The gout started at fifty. The pain comes at night. It’s the glow in your foot that wakes you up. The big toe feels swollen and dead, but if you dare touch it, you gnash your teeth. It doesn’t recede till dawn. Over the next few days the sore subsides. On such days I stay off my foot.

I abandoned the Colony in the company of two northern sheep farmers, David de Kooker and Hans Opperman, two louts whose eyes sparkle when you say Elephant Tusk. And every day since then more souls join us. Any lost or fed-up wretch who sees our wagons and horses and guns gathers up his own little bundle and signs up. Quite a few runaway slaves, deserters, a bunch of Hottentots, a few Caffres and windfall women, succulent new bodies that I take as concubines. Together with De Kooker and Opperman’s families and my Buys clan we make up a fine little flock, sometimes up to a hundred, sometimes I stop counting at twice that; a small army on the march to oblivion. Nombini runs away one night. I catch her the following morning and tie her to the wagon until she calms down. For weeks we roam around. Then we get stuck at one watering hole for months. In the mornings, when the attacks subside, the skin around the toe itches and then peels off.

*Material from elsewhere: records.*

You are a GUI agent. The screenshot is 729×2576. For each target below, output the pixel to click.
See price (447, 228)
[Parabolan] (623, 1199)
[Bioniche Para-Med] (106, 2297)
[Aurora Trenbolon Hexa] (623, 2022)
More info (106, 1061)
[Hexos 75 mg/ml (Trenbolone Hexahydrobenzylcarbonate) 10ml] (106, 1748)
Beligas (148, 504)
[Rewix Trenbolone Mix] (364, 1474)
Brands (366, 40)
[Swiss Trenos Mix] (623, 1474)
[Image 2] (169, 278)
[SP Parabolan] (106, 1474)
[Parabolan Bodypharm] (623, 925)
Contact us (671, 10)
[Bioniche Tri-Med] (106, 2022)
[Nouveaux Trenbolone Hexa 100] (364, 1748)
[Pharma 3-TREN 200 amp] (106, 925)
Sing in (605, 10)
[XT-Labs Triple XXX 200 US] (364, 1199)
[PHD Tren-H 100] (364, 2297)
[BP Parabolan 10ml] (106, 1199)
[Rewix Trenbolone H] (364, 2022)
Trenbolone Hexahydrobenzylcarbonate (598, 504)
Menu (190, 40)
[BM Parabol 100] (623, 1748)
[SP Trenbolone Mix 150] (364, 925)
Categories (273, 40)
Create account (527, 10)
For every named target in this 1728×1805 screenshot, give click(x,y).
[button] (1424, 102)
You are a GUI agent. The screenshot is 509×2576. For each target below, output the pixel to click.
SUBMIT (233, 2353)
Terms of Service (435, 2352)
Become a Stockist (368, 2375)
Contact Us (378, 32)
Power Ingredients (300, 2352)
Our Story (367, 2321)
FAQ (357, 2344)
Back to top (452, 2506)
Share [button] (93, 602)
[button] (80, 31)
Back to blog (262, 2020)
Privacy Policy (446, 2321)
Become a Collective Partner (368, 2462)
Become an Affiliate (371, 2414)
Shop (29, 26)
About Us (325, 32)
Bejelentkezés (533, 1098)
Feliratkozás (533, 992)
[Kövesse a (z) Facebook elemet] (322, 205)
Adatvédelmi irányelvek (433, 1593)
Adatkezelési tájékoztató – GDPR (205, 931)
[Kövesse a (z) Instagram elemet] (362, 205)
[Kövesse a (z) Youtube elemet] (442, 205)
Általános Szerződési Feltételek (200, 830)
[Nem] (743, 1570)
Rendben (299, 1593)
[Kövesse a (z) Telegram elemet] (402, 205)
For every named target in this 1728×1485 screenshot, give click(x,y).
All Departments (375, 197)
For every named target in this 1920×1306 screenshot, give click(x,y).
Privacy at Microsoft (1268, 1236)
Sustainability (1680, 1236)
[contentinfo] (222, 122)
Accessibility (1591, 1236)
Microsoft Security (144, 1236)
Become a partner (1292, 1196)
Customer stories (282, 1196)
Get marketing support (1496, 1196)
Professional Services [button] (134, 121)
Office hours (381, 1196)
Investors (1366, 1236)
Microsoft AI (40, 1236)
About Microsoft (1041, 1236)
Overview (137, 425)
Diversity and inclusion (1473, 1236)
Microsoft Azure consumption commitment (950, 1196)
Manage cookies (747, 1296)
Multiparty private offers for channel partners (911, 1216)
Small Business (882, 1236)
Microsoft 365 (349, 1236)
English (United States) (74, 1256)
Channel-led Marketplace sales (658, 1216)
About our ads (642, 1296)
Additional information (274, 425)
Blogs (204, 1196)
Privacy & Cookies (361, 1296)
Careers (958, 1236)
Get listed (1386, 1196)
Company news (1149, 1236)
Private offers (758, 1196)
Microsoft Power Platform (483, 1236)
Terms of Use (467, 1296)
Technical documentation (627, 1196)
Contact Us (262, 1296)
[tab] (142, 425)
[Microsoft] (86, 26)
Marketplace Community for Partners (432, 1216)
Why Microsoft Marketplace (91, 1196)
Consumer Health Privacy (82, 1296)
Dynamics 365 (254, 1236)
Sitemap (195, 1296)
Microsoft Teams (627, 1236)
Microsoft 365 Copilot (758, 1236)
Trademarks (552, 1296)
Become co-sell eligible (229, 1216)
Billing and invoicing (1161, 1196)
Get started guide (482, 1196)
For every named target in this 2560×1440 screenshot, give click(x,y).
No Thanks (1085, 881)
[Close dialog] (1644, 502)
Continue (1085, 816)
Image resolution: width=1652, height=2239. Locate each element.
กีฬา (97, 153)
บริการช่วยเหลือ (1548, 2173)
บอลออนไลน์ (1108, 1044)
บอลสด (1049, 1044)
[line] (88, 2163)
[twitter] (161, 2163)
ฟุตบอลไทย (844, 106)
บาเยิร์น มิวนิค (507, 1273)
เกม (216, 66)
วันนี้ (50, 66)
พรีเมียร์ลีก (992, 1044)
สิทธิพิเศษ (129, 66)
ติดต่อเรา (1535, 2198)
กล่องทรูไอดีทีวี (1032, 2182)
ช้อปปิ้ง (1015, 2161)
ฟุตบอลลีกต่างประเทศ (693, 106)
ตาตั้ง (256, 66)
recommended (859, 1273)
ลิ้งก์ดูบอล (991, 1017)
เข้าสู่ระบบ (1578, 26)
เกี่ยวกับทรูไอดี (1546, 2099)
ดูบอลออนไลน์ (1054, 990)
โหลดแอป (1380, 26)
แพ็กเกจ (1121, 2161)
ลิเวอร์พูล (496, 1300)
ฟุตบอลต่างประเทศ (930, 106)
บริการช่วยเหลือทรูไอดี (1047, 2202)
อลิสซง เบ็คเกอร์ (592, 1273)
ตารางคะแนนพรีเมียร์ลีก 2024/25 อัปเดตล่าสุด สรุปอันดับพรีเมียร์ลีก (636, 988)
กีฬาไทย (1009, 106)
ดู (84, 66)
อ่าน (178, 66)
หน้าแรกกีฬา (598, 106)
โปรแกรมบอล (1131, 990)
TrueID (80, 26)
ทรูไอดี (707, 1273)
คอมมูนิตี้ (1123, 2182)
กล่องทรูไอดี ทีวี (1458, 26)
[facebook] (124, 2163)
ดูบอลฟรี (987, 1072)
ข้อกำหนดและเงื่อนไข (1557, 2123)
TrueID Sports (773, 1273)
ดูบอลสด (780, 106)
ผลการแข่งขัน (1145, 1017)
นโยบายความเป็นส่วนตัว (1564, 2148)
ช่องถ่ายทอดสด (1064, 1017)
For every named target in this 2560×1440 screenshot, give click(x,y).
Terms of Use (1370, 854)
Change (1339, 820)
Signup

When, one evening at the butt end of 1814, we were outspanning, the Redcaffres were upon us. I kick at the buggered-up disselboom, then the shouting is everywhere. We are surrounded. Caffres, all of them painted red and naked under leather karosses greased with red ochre and fat. Assegais, but also a plethora of guns, shiny in the setting sun. Three hundred or so of them, on horseback, on oxen, most of them on foot. The Redcaffres, the Blootcaffres, the bare Caffres. Among them also quite a few Hottentots and Bushmen, most of them in Christian clothes and every single one with a Colony gun. Ever since arriving in the Nieuweveld I’ve been hearing stories about this gang of plunderers. If half the stories are true, few of us will see the light of day tomorrow. I’m ready with the double-barrelled flintlock, then I see the smiles. These Blootcaffres aren’t picking a fight. A flamboyant little chap alights from his ox with sharpened horns and comes to meet me.